A. Events Precipitating the First Appeal

{¶ 6} In September 1997, Ann Dater, her child, and her grandchildren ("Plaintiffs") filed a complaint against Bruce A. Krone, Dorothy G. Krone,3 David L. Oberding, Stanley Frank, Jr., and John D. Silvati, in their capacities both as individuals and as trustees of the Charles H. Dater Second Amendment and Restatement of Trust Agreement ("Dater trustees"), the law firm of Eichel Krone, Co., L.P.A., the Dater Foundation, and the Ohio Attorney General.4 The Plaintiffs, asserting claims for fraud, breach of fiduciary duty, professional negligence, tortious interference, and unjust enrichment, sought, among other things, to have the second amendment to the Dater trust agreement declared invalid.

{¶ 7} In June and July of 1998, the trial court issued findings of fact and conclusions of law dismissing the Plaintiffs' claims against the Foundation entirely. In August 1998, the trial court ratified its June 1998 legal conclusion in its amended findings of fact and conclusions of law. In 1999, the Plaintiffs entered into a confidential settlement agreement with all of the defendants except the Foundation. On December 6, 1999, the trial court amended its July 1998 entry dismissing the Foundation to include a Civ.R. 54(B) certification. On December 7, 1999, the trial court issued an order of dismissal, stating that "[u]pon application and for good cause shown, all claims against all Defendants in this action, except for the Charles H. Dater Foundation, are hereby dismissed with prejudice." The plaintiffs appealed the trial court's dismissal of their complaint.

B. The First Appeal

{¶ 8} On December 1, 2000, we reversed the trial court's dismissal of the Plaintiffs' claims against the Foundation.5 We held that because the trial court had sua sponte reviewed documents in Charles H. Dater's probate file and had used that information as the basis for its dismissal of the Plaintiffs' complaint, it had converted the Foundation's motion to dismiss into one for summary judgment. Because "the trial court [had given] no notice to the parties of the conversion and [had] not provide[d] them with the opportunity to present documentary evidence for the court to consider in determining whether triable issues existed under Civ.R. 56," we concluded that the trial court had erred in granting the Foundation's motion to dismiss. We further held that because the Dater Trust, which had funded the Foundation, was a valid inter vivos trust, the trial court had erred in applying the Ohio Supreme Court's decision in Hageman v. The Cleveland Trust,6 which concerned an invalid inter vivos trust, to conclude that the Plaintiffs' failure to contest the Dater will in probate court had precluded them from proceeding with their claims against the Foundation. Moreover, we concluded that the trial court had abused its discretion in denying the Plaintiffs' motion for leave to amend their complaint. Consequently, we reversed the trial court's entry granting the Foundation's motion to dismiss and remanded the cause for further proceedings.
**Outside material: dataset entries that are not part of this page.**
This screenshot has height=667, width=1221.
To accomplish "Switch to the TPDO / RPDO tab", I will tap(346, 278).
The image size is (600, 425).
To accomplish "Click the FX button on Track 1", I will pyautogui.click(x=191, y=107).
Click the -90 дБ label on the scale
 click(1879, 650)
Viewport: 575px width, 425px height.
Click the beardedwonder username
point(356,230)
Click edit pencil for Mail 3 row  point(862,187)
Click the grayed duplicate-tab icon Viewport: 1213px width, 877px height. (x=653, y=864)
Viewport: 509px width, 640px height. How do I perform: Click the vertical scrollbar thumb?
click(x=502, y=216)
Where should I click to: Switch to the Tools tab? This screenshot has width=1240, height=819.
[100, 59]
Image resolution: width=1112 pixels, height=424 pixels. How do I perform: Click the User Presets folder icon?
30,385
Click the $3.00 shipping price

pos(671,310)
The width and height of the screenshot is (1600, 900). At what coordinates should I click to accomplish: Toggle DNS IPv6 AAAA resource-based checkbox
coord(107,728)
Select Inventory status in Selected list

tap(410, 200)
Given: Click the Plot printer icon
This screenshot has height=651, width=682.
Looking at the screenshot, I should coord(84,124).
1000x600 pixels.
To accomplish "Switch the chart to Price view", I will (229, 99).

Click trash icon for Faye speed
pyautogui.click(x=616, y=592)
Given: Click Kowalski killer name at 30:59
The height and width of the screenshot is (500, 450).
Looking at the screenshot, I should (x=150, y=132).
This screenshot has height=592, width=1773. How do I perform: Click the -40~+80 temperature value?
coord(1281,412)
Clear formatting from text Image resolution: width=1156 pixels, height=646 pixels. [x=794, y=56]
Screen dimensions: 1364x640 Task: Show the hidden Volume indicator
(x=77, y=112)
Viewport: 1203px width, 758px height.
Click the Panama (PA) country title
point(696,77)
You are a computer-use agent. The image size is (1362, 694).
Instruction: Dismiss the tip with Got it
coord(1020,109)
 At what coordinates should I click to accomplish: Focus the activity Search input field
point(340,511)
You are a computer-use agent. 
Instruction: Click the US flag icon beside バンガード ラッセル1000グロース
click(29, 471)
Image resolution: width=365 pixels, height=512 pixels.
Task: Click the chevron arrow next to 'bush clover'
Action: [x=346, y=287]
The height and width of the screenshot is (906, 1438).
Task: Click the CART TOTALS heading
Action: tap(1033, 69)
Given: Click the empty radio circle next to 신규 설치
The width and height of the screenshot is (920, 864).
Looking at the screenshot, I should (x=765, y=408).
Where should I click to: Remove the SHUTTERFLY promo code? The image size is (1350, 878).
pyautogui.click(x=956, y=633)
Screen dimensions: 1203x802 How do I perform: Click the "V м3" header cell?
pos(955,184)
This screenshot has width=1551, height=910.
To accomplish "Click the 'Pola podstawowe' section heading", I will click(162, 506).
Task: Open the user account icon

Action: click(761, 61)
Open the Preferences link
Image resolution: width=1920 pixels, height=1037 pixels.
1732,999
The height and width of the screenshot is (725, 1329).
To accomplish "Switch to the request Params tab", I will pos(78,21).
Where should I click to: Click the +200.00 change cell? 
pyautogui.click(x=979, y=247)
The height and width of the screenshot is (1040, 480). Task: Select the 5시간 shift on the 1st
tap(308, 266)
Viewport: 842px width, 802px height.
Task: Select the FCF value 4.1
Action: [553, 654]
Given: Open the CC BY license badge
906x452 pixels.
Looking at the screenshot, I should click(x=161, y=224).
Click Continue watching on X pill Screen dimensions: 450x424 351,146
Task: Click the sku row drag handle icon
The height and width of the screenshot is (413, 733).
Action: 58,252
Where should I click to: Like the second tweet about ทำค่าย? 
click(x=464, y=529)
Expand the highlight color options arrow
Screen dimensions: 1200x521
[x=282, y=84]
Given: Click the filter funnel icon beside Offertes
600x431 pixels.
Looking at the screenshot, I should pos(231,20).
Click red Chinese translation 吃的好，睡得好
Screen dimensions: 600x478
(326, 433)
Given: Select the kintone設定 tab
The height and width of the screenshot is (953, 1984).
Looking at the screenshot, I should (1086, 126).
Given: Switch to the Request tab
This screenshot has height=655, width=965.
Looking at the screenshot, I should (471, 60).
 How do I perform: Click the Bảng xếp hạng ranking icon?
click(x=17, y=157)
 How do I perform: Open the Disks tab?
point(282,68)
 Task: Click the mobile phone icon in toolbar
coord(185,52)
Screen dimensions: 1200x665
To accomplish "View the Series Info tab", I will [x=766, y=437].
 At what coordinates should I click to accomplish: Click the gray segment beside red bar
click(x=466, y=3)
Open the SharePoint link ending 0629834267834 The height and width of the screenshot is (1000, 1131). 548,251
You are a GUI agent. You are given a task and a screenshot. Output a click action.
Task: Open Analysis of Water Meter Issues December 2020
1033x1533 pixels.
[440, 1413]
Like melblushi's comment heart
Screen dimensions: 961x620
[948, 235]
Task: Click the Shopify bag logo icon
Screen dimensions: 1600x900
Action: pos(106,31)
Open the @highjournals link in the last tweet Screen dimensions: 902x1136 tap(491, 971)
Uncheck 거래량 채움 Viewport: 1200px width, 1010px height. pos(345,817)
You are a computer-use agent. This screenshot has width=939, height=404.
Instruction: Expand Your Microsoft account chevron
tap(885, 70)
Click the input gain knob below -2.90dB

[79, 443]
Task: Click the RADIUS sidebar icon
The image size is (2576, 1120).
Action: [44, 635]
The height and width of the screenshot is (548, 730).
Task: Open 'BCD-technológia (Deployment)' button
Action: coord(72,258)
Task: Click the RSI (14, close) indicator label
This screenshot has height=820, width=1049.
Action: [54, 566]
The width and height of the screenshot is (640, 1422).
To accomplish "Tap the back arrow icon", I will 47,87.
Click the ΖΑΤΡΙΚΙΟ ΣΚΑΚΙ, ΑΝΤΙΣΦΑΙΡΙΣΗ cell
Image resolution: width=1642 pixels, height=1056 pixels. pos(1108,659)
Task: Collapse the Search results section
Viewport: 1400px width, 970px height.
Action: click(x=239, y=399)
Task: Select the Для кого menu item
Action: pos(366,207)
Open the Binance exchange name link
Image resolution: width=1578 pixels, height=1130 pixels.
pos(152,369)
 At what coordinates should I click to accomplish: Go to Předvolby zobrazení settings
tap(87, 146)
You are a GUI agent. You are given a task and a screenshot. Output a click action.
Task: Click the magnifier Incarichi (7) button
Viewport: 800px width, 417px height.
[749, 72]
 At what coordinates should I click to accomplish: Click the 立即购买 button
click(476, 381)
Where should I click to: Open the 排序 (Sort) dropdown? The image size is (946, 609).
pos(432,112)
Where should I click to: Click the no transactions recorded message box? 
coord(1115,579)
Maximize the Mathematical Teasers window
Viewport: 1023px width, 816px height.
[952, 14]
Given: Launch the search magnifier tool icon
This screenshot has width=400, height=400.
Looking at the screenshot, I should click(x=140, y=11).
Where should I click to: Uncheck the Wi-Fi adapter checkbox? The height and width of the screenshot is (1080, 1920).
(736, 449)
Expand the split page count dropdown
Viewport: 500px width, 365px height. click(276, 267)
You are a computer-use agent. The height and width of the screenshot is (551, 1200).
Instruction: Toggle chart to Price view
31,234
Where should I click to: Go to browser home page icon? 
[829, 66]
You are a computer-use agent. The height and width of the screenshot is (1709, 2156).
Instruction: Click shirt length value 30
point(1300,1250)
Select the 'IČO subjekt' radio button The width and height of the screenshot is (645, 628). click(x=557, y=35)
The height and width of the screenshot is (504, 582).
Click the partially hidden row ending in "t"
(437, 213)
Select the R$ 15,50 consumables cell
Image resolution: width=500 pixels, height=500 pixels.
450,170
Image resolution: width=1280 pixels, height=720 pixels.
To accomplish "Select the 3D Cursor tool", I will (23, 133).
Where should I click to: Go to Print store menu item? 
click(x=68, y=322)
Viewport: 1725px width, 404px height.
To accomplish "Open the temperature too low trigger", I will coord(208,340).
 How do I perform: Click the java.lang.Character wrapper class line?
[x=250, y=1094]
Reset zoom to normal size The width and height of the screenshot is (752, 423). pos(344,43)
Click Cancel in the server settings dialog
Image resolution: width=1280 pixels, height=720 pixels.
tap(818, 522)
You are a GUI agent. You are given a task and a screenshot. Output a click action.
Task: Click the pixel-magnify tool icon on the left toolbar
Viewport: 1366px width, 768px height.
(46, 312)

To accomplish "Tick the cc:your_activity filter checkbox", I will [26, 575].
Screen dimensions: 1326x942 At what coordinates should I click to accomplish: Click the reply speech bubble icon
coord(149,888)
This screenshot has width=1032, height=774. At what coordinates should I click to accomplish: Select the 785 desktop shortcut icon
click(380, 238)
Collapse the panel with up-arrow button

C. Events Precipitating the Second Appeal

{¶ 9} On March 26, 2001, Ann Dater filed an amended complaint against the Foundation, in which she asserted claims of lack of capacity, unjust enrichment, constructive trust, and conversion.7 The thrust of the complaint was that, from the time of the Foundation's incorporation, one or more of its trustees had "actively engaged in a scheme to take advantage of [Mr. Dater's] incapacity and to have monies transferred from Mr. Dater's trust to the Dater Foundation so that the greater the Foundation's assets, the greater would be the trustee and professional fees paid themselves." The complaint sought the return of approximately $27 million to the Charles H. Dater Trust.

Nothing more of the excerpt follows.